Le nouveau monde

un film de Alain Corneau (1995)

vu le 24 septembre 2016
à la Filmothèque du Quartier Latin

Il ne me manquait plus qu'un Malick. Comme tous ses autres films, je suis heureux d'avoir attendu une réédition en salle. Comme tous les autres aussi (à l'exception peut-être de The Thin Red Line), je suis admiratif devant le travail accompli, et je suis un peu touché par ce qui se déroule sous mes yeux, mais je me sens glisser sur ce qui se passe, et je regrette de ne pas atteindre l'état de pensée idéal pour recevoir au mieux cette délicatesse poétique.

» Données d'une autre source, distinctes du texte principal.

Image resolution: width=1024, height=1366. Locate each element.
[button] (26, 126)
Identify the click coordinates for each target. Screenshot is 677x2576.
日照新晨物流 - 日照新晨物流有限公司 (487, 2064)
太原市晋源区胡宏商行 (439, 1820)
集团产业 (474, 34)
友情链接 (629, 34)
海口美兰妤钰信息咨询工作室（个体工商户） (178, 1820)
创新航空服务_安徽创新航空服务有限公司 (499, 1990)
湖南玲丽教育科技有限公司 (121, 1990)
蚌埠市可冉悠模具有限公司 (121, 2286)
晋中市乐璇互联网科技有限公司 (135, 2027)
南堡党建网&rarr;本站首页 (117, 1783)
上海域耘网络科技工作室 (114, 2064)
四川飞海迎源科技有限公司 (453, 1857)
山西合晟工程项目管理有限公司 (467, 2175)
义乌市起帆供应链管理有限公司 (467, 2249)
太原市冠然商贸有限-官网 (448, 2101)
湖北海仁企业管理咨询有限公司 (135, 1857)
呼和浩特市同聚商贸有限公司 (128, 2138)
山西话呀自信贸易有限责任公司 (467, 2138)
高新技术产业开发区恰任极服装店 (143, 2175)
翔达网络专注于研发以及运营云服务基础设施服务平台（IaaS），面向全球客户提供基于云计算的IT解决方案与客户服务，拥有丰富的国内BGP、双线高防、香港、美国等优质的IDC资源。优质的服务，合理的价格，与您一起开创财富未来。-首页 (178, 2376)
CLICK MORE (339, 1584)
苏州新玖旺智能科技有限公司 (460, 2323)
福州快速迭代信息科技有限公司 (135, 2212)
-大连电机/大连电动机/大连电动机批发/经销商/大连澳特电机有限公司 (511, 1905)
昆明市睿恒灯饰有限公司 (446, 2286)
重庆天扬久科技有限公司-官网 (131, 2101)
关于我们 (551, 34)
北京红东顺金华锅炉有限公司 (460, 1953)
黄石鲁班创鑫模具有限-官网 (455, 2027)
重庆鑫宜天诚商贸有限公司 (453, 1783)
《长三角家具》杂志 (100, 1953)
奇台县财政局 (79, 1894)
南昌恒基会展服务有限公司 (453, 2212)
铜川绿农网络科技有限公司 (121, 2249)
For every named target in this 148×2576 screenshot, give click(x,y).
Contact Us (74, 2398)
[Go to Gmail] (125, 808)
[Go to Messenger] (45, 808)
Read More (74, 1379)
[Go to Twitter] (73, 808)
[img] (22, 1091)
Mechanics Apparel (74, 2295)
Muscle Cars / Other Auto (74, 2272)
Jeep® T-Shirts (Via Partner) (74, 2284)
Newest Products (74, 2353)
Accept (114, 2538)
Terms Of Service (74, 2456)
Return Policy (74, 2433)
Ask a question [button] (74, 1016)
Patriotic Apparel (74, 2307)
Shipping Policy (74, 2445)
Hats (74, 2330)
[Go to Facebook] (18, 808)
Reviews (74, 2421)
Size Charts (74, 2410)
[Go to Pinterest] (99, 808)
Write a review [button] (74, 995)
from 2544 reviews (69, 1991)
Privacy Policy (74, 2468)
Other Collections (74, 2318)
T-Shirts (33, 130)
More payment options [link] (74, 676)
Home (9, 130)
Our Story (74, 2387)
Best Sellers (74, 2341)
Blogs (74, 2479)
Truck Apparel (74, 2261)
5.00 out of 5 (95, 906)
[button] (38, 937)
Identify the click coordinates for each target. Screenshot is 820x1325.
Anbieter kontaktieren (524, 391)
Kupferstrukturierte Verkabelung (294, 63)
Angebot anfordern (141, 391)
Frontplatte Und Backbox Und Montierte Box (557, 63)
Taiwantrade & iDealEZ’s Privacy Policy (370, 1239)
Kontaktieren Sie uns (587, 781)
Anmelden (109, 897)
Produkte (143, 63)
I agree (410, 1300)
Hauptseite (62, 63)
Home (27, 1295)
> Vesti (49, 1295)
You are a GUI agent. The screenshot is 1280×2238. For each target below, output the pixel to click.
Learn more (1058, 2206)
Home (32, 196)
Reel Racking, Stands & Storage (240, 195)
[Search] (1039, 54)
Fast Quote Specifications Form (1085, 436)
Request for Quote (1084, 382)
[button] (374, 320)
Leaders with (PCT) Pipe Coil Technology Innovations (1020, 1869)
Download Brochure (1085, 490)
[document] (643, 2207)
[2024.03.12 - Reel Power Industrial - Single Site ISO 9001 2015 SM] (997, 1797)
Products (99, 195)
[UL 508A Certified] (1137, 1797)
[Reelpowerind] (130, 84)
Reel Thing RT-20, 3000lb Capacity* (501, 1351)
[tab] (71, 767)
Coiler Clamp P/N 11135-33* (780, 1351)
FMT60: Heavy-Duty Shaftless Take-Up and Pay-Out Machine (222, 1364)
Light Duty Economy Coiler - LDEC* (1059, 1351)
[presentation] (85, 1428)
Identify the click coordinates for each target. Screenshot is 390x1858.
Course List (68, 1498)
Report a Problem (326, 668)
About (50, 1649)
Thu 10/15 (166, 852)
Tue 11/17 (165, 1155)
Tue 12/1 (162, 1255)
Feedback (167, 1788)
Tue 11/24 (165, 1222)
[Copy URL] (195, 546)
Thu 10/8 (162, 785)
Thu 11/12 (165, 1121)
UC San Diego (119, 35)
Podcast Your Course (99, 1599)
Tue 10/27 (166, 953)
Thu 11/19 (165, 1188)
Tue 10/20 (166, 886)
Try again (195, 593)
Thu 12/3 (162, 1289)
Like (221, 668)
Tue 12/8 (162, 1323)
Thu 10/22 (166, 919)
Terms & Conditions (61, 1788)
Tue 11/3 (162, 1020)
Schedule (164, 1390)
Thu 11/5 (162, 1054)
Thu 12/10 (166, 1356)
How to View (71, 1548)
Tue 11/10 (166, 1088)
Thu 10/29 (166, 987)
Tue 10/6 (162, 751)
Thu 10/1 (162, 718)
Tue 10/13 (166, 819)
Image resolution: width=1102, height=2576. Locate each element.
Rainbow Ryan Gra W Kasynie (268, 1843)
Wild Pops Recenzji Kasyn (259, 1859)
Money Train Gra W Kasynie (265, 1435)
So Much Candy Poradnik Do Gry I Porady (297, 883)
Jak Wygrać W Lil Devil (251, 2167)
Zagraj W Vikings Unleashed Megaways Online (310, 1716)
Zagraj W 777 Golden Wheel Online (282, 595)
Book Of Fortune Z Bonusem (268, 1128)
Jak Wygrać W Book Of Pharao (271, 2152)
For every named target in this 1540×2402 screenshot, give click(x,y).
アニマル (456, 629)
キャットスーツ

C'est que derrière la "poésie" évidente (un mot qui dit tout et son contraire), derrière la douceur omnisciente, derrière le lyrisme magnifique auxquels s'arrêtent nombre de critiques enjoués (non que je le leur reproche, mais je ne saurais m'en satisfaire), il y a une pensée dans laquelle, décidément, je ne me retrouve pas. J'avais déjà dénoncé la culpabilisation religieuse et la misanthropie qui parcouraient Badlands et Days of Heaven. Dans The New World, après The Thin Red Line, Malick confirme que son hiatus de vingt ans lui a permis de se détacher de ses pensées les plus négatives, à mon grand bonheur. Mais sa nouvelle passion, un certain "état de nature", me laisse un peu de marbre.

D'où venons-nous, qui sommes-nous, pourquoi avons-nous accompli ceci plutôt que cela : c'est sans ironie et avec respect que j'affirme que Malick s'attaque à ces vastes questions avec une sagacité aussi large et étonnante que le budget qui est alloué à ses projets. Et je ne dis pas que ces interrogations ne m'intéressent aucunement, mais Malick se montre obsédé par le passé (originel et fictif, ça me va) au point d'ignorer le pouvoir d'action de l'homme sur son présent, et de complètement rayer de ses personnages la notion d'avenir. Il n'y a qu'à voir la résignation évidente avec laquelle Smith accepte de prendre le contrôle de la colonie, alors qu'il meurt d'envie de batifoler dans les blés avec Pocahantas. Je vais pas dire que je suis résolument tourné vers le futur, mais ça fait quand même trop pour moi.

Je viens de lire que certains avaient cherché à évaluer l'exactitude historique de la représentation des amérindiens, et j'ai ri. Je sais que j'ai l'habitude de vivre dans les abstractions, mais ce raisonnement est tellement absurde que je ne l'avais pas envisagé une seconde. The New World est fait pour être commenté à travers les concepts d'état de nature, de contrat social, de bon sauvage... Et puis il y aurait de quoi discuter de l'influence de la pensée chrétienne sur tout ça, aussi. Mais, comme je le disais, ça ne recoupe pas mes thèmes de prédilection. Alors le film ne s'adresse pas à moi, mais je conseille quand même chaudement.

(Sinon Q'orianka Kilcher avait 14 ans pendant le tournage, c'est fou.)